┌─ Data listing

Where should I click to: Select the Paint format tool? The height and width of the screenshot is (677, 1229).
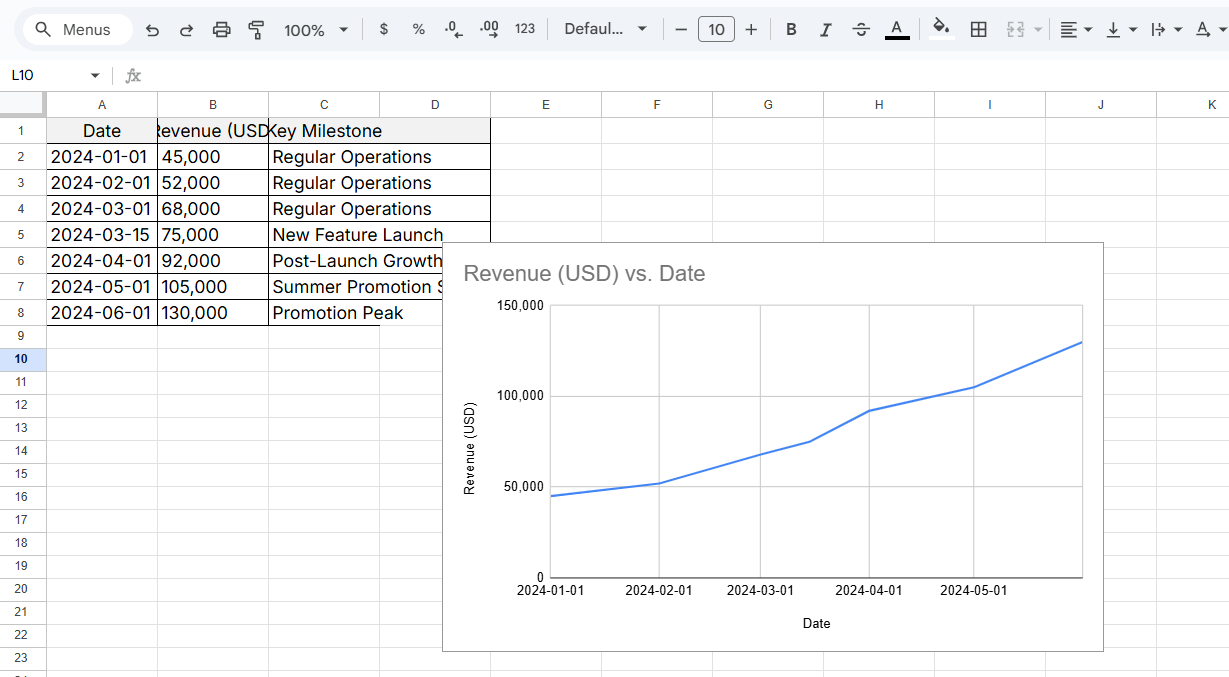pos(256,30)
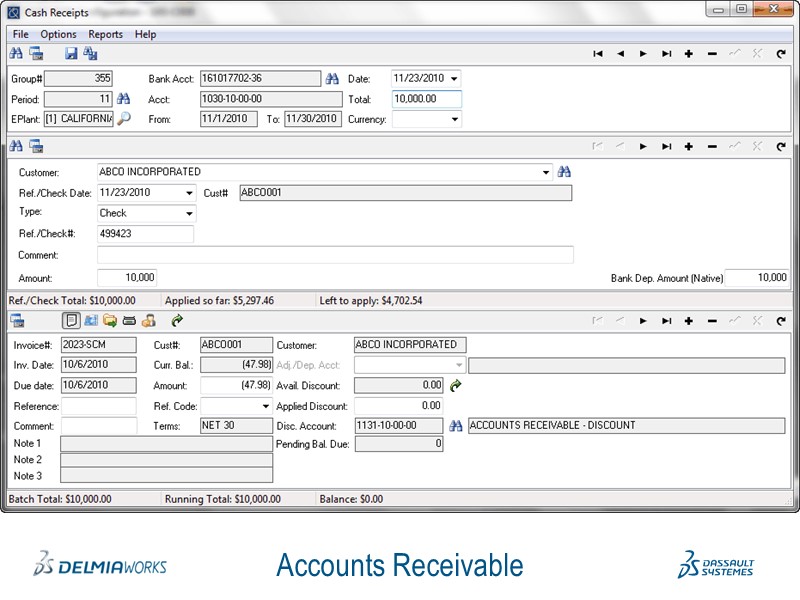The height and width of the screenshot is (600, 800).
Task: Click the binoculars search icon beside Bank Acct
Action: (x=332, y=79)
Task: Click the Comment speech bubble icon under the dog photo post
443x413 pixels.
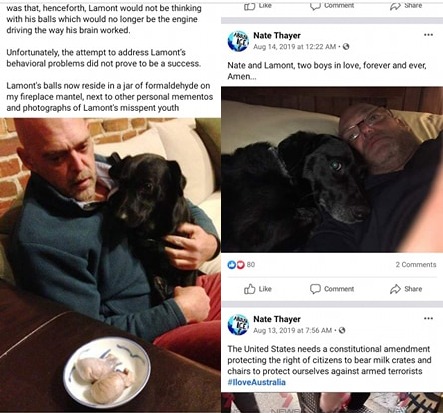Action: (x=315, y=289)
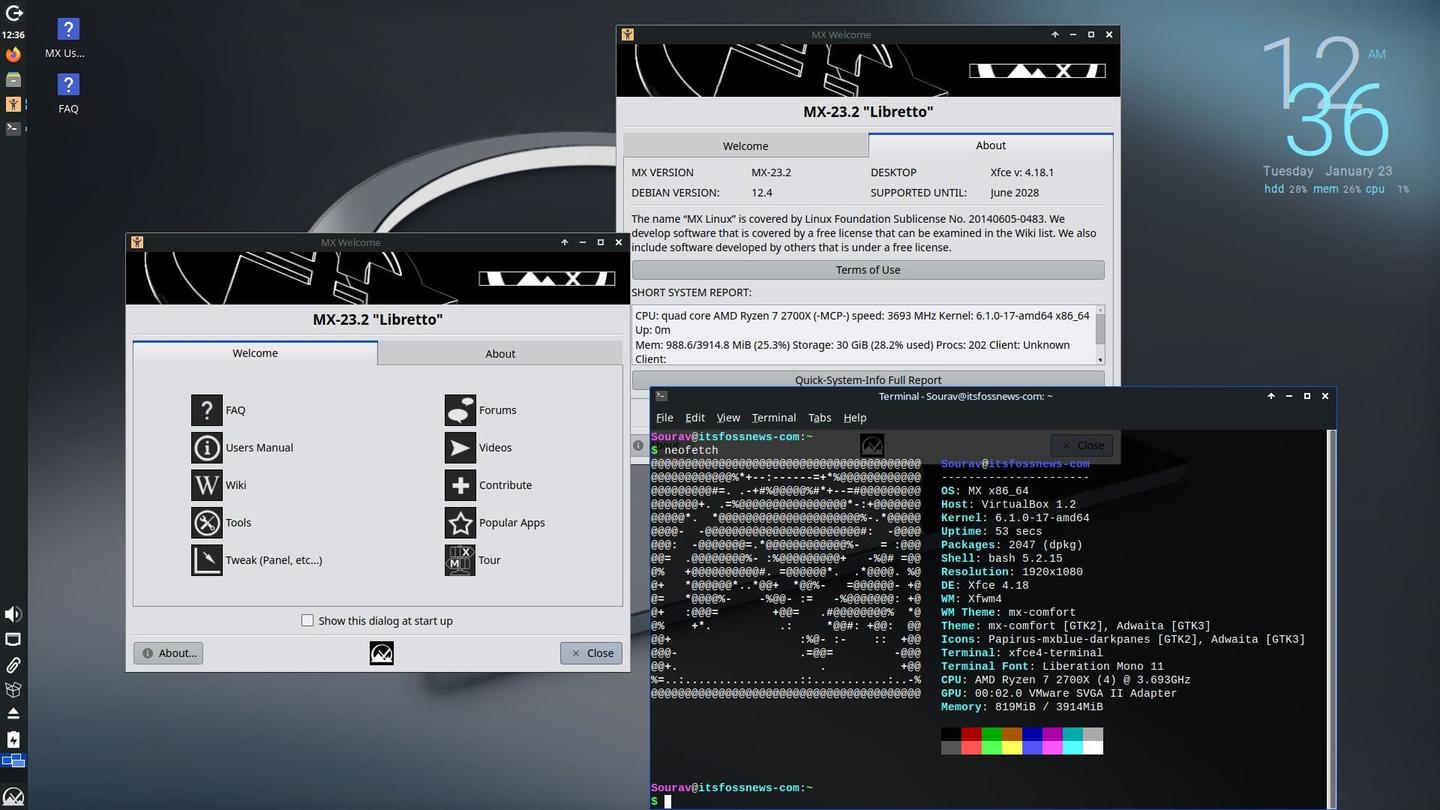Open the Tools icon in MX Welcome
The height and width of the screenshot is (810, 1440).
pyautogui.click(x=207, y=522)
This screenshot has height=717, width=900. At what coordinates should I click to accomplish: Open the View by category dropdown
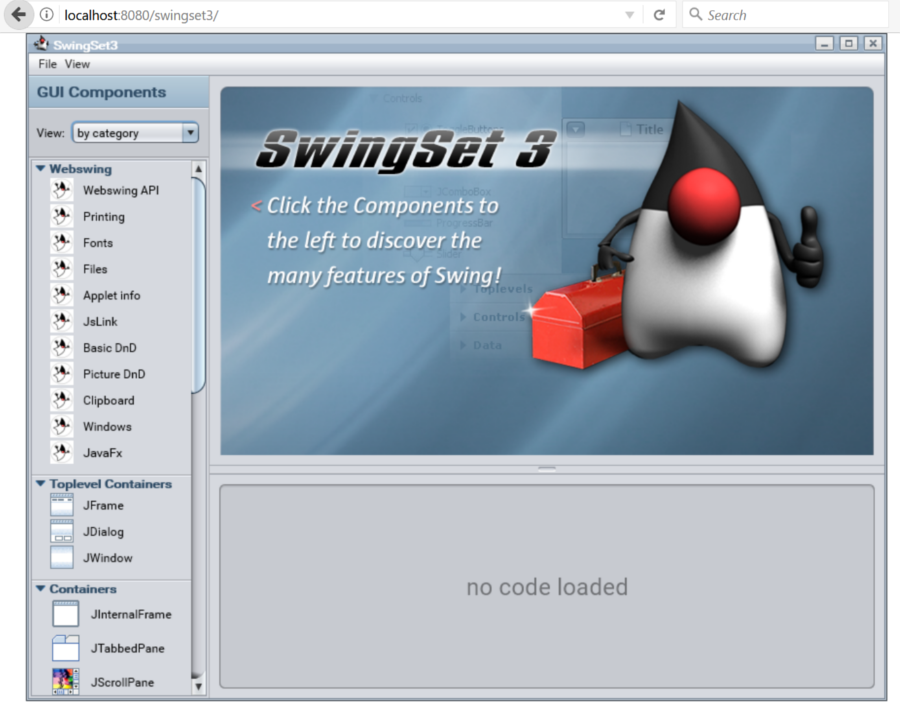(x=190, y=133)
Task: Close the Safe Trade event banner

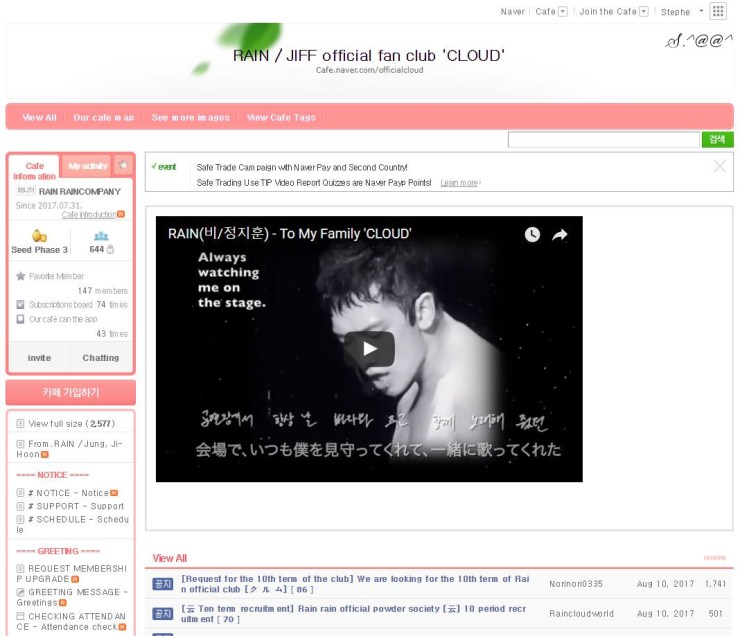Action: coord(719,166)
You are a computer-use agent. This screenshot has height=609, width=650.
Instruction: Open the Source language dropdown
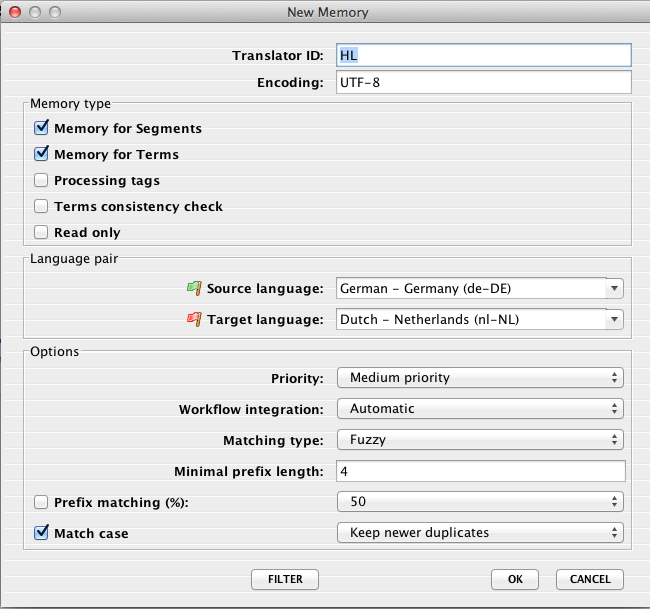point(480,289)
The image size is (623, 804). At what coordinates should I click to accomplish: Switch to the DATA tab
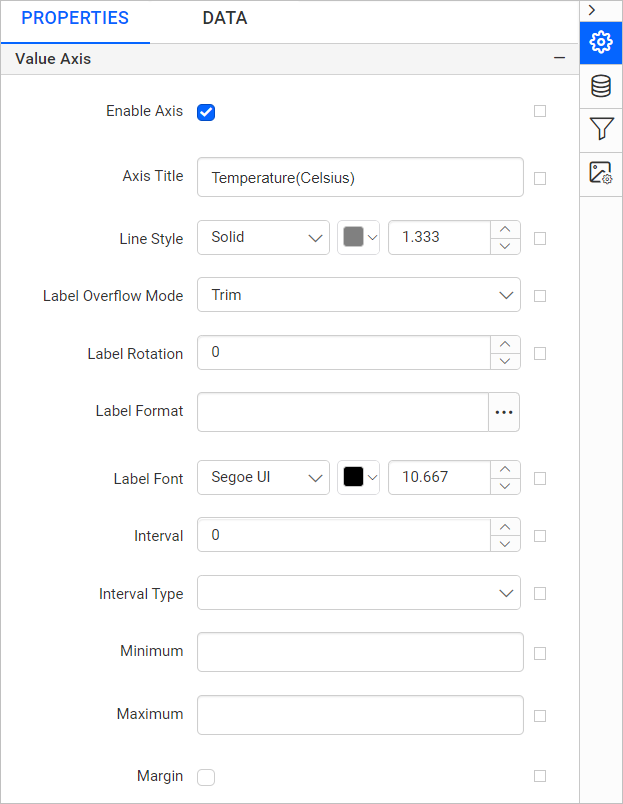[225, 18]
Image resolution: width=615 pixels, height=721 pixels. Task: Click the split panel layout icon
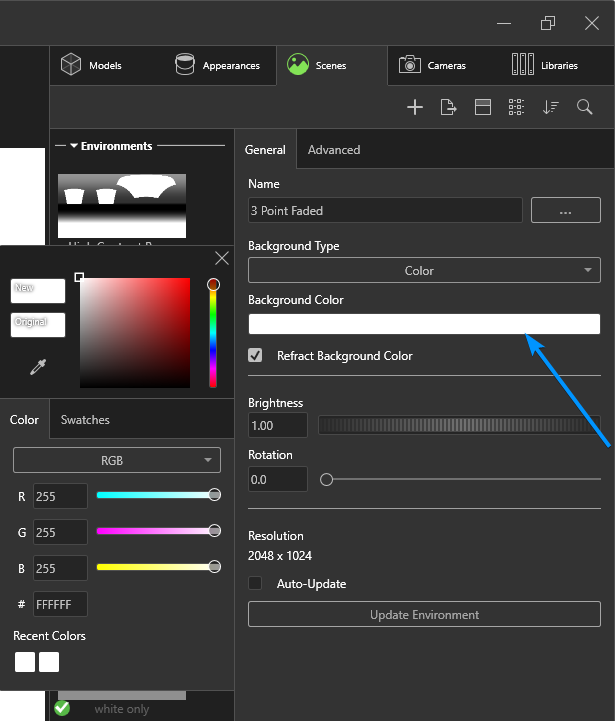pos(483,108)
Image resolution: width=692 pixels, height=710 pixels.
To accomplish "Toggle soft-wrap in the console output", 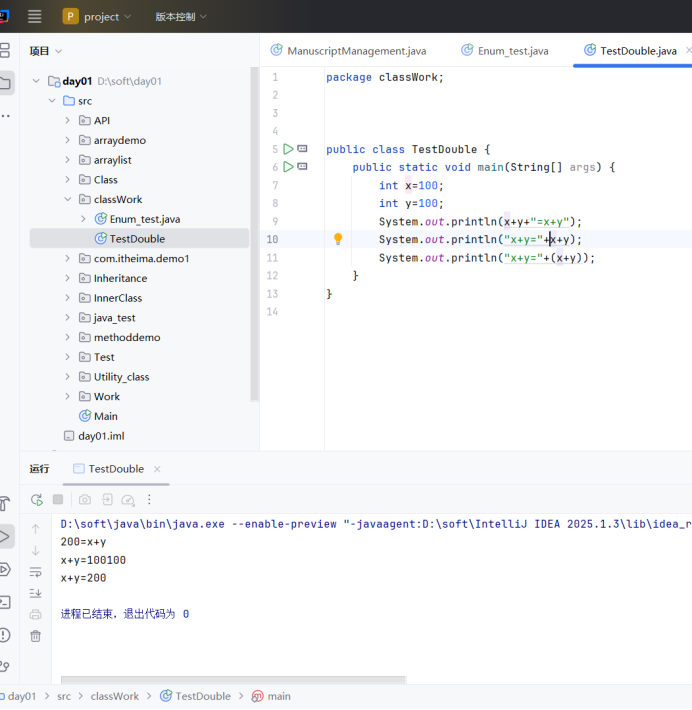I will (36, 572).
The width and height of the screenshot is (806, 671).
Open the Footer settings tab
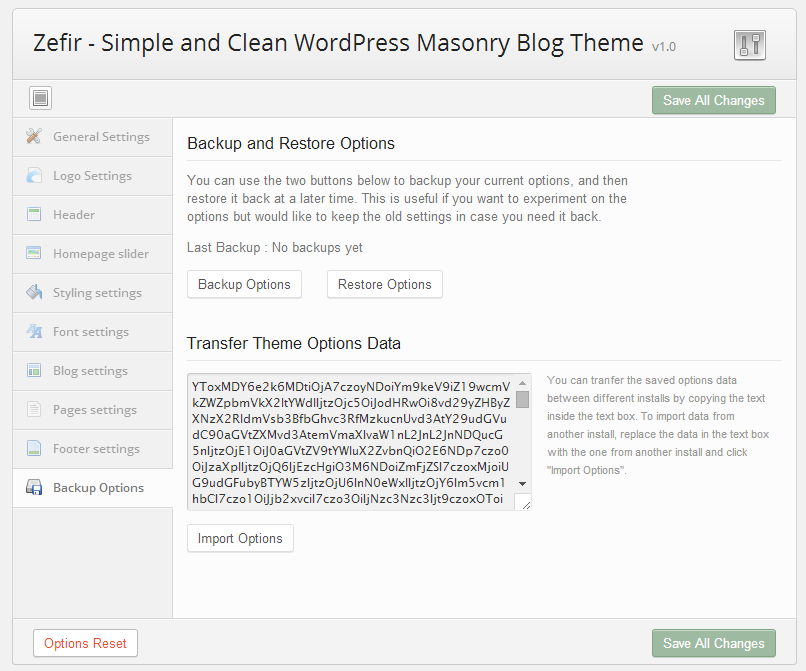96,449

└─

§ Problem to work on
Rewrite the records from the start through the line containing "Action: coord(719,166)", replacing "dog photo" with "cat photo" and keeping everything else the same, without the pictures.

§ Final answer
Where should I click to: Select the Paint format tool? The height and width of the screenshot is (677, 1229).
pos(256,30)
The height and width of the screenshot is (600, 800).
Task: Click the binoculars search icon beside Bank Acct
Action: (x=332, y=79)
Task: Click the Comment speech bubble icon under the cat photo post
443x413 pixels.
Action: (x=315, y=289)
Open the Tools icon in MX Welcome
The height and width of the screenshot is (810, 1440).
pyautogui.click(x=207, y=522)
This screenshot has height=717, width=900. At what coordinates should I click to accomplish: Open the View by category dropdown
(x=190, y=133)
Task: Close the Safe Trade event banner

Action: coord(719,166)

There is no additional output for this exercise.